Surfen im Internet: Stop and Go

Die Kommunikationsleitungen zu den verschiedenen Computern der Welt sind leider nicht gleich leistungsfähig. Vergleichbar mit einem Autobahnnetz verfügen einige Strecken über sehr viele Spuren, andere müssen sich mit weniger Fahrbahnen zufrieden geben. An kritischen Stellen oder bei sehr hohem Verkehrsaufkommen kann es schon einmal zu kilometerlangen Staus kommen. Das ist auch im Internet nicht anders. Ist eine Kommunikationsleitung nur sehr schwach dimensioniert, bildet sich schnell ein Nadelöhr. Die Daten „tröpfeln“ regelrecht durch das Netz. Der Aufbau einer Seite kann dann schon einmal mehrere Minuten dauern. Zu lange, denn der Gebührenzähler der Telekom läuft im Hintergrund unaufhaltsam weiter.

Um Kosten zu sparen verfügen die World-Wide-Web-Browser über die praktische Abbrechen- oder Stop-Schaltfläche. Dauert der Ladevorgang beispielsweise außerordentlich lange, oder möchten Sie das Laden einer sehr großen Grafik überspringen und mit einer anderen Seite fortfahren, genügt ein Mausklick auf die Abbrechen-Schaltfläche, um die aktuelle Datenübertragung zu stoppen.

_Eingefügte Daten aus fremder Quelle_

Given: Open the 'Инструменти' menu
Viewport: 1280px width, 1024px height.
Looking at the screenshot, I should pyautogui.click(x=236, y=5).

Das Gegenteil bewirkt die Aktualisieren- bzw. Neu laden-Schaltfläche. Sollte der Verbindungsaufbau zu einer Seite fehlschlagen oder die Seite fehlerhaft bzw. nur teilweise dargestellt werden, können Sie die Verbindung mit der Aktualisieren-Schaltfläche erneut aufbauen und „frische“ Daten anfordern. Der Browser fängt dann mit der Datenübertragung noch einmal von vorne an.